When your child thinks it's their fault:

Why? Was I not good enough for him to stay? Psychologists say kids often blame themself as to the cause of their parents divorce & right now, it's so easy too. It really, really is. He's had infidelity issues way before I became chronically ill but I can't help but think it's my fault with my ailments due to high medical bills & time taken up during the week going to and from the hospital, doctor offices, getting bloodwork & the like. It is so, so hard for me not to blame myself. Maybe they would have more time to work on their relationship if my illness didn't take up so much time. Everyone knows money issues are a huge factor in divorce and I can't help but think...if I just wasn't sick, we wouldn't have any of these issues. It's simply not true.

When your child thinks it's their fault, please, please assure them time & time again it's not their fault. Even if they say "I know it's not." Explain why y'all had problems if the child is mature enough & even if they aren't, dumb it down some. They need to know the REASON. So they know they are not the REASON.

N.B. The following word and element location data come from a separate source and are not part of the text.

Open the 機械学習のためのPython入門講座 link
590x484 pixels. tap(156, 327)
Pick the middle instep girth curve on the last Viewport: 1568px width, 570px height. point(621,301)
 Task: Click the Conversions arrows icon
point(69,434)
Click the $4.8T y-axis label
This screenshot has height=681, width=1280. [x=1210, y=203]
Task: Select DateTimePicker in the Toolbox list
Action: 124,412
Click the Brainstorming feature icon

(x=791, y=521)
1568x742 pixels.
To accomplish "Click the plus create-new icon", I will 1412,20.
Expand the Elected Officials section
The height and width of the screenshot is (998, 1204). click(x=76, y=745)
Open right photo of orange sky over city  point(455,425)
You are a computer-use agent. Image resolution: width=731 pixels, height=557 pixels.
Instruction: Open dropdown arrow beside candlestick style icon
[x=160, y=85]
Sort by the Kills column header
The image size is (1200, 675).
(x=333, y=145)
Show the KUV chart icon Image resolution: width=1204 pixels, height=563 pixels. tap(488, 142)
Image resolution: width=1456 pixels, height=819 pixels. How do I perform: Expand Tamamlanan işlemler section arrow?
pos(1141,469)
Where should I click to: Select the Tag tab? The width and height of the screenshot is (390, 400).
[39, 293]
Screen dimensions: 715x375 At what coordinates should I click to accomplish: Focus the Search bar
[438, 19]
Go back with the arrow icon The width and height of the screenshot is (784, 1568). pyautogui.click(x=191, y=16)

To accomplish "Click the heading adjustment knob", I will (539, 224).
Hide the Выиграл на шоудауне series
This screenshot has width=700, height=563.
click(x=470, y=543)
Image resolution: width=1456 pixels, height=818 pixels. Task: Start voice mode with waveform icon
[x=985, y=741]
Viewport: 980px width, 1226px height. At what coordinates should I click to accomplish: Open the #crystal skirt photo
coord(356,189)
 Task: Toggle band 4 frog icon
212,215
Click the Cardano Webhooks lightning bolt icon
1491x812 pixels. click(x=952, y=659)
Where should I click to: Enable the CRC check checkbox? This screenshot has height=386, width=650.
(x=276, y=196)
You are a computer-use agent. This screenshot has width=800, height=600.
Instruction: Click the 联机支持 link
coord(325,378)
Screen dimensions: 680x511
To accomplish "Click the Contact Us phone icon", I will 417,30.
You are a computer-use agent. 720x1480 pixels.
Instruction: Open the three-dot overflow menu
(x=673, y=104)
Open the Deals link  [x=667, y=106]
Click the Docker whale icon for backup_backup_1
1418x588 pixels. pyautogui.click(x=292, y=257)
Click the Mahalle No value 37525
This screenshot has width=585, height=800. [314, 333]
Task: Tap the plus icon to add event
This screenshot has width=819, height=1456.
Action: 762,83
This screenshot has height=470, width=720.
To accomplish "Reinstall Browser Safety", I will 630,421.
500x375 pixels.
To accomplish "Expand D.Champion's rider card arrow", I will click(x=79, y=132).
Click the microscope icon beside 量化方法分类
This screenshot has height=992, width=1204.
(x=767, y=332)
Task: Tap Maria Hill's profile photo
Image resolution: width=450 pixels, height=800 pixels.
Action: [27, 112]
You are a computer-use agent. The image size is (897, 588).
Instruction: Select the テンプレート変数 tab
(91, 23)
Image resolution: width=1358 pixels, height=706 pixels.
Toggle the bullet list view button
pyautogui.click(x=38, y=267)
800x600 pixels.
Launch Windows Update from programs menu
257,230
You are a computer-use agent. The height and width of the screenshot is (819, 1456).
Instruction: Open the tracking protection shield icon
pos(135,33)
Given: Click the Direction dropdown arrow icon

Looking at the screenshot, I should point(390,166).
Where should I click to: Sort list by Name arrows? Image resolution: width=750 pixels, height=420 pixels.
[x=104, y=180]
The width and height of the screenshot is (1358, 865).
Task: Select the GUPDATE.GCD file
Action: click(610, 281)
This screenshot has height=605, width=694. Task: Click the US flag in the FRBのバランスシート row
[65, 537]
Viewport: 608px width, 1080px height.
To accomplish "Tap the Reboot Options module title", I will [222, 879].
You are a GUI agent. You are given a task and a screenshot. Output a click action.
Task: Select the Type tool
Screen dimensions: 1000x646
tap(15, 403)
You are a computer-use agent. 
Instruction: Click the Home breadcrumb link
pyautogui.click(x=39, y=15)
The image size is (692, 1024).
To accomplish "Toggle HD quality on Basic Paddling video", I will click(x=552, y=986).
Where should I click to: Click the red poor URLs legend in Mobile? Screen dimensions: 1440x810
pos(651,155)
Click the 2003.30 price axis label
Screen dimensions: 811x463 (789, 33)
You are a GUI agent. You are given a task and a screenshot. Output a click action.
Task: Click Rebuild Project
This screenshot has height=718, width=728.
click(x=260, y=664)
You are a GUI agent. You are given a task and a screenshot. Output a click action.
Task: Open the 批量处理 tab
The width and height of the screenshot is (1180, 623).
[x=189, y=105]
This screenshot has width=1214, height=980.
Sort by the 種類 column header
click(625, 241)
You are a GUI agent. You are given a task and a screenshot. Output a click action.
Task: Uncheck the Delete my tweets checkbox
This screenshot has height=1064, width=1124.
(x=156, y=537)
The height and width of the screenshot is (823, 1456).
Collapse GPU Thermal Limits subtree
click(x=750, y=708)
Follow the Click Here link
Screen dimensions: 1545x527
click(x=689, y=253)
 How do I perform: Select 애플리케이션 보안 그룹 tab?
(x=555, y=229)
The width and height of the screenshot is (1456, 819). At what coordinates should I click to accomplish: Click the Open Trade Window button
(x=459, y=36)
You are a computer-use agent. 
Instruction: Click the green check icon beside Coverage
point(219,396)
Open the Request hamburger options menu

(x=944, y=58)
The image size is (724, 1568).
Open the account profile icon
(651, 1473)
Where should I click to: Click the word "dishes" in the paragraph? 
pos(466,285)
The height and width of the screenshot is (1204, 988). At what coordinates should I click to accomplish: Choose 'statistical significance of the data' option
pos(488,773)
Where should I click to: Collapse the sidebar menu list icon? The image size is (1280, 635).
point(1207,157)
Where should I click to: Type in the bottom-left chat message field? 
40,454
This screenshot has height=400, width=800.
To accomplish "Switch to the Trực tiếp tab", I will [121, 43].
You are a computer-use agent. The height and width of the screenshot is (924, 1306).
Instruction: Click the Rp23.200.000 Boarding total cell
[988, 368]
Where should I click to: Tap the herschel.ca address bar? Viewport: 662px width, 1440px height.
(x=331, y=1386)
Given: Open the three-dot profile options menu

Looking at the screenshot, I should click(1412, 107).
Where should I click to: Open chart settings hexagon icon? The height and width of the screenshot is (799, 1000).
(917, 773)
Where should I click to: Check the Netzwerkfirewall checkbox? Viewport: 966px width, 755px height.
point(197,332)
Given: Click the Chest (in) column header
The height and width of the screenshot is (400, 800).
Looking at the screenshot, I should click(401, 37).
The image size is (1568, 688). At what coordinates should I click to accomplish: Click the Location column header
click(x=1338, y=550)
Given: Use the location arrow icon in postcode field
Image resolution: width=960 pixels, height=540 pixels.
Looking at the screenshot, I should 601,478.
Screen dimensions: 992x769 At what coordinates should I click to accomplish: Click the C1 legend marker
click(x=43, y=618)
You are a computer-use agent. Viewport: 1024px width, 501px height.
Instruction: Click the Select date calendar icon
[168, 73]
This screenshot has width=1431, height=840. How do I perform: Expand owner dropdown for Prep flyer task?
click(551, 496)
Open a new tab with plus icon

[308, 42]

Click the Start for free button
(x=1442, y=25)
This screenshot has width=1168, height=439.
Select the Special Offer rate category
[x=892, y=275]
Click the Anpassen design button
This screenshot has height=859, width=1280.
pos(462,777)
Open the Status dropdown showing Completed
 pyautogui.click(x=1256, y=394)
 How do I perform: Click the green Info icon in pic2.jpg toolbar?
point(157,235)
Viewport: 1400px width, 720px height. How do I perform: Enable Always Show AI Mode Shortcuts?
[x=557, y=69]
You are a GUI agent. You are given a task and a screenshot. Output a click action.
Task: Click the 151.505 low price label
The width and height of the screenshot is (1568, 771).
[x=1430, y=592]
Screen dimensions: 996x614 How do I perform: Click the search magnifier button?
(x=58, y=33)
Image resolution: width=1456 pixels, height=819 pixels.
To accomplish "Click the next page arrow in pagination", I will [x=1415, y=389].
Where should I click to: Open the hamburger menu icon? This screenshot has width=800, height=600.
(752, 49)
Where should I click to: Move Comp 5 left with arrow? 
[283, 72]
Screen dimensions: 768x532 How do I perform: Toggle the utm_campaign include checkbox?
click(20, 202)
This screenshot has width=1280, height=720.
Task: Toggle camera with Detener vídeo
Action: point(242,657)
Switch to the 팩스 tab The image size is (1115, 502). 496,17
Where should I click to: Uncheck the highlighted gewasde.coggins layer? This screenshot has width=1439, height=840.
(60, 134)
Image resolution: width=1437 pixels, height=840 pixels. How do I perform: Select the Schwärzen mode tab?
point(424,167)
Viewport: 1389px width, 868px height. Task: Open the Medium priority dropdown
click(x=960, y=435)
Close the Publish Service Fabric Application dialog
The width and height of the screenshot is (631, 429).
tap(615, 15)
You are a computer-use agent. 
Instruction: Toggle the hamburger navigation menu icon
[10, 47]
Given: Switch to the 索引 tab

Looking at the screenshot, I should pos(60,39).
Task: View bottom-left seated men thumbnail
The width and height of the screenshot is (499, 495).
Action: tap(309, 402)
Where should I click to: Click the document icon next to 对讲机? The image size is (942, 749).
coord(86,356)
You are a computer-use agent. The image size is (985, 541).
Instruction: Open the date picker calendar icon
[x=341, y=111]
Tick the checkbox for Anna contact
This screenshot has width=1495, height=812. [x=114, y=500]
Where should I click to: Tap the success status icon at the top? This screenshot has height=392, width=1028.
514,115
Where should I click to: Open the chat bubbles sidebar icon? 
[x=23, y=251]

This divorce is far from over but I still feel some type of remorse. Like I wish I could've handled things differently. I wish I could have been there more for my mom & brother towards the beginning but in reality, there is no one way to handle the news of your life forever changing. 

Civil Divorce:

Civil divorce. Means exactly what it says. Be civil, at least in front of the kids. I know after your spouse hurt you so deep & betrayed your trust, you are angry. You want revenge & you want it now. But don't. Please. 

When you talk bad about your spouse to your kids, that's so wrong on so many levels & without realizing it, you're contradicting yourself. You are also teaching your kids to hate their mom/dad. I can't tell you how many times I had to tell Stephen: "Please, stop talking about her." Them of course he would go on the defensive saying "Well she did ___ to me so." I do not care what she did to you. You are acting like a child & basically saying "Well she did it so why can't I?" Divorce brings out the immaturity in everyone. From kids to the parents. Rise above that. Roll your eyes of you have to behind close doors & take a deep sigh but please, be civil. 


Last but not least:
Love your kids. Love on them. They may be 18 or older like me but everyone needs their momma/daddy when things come to a blow.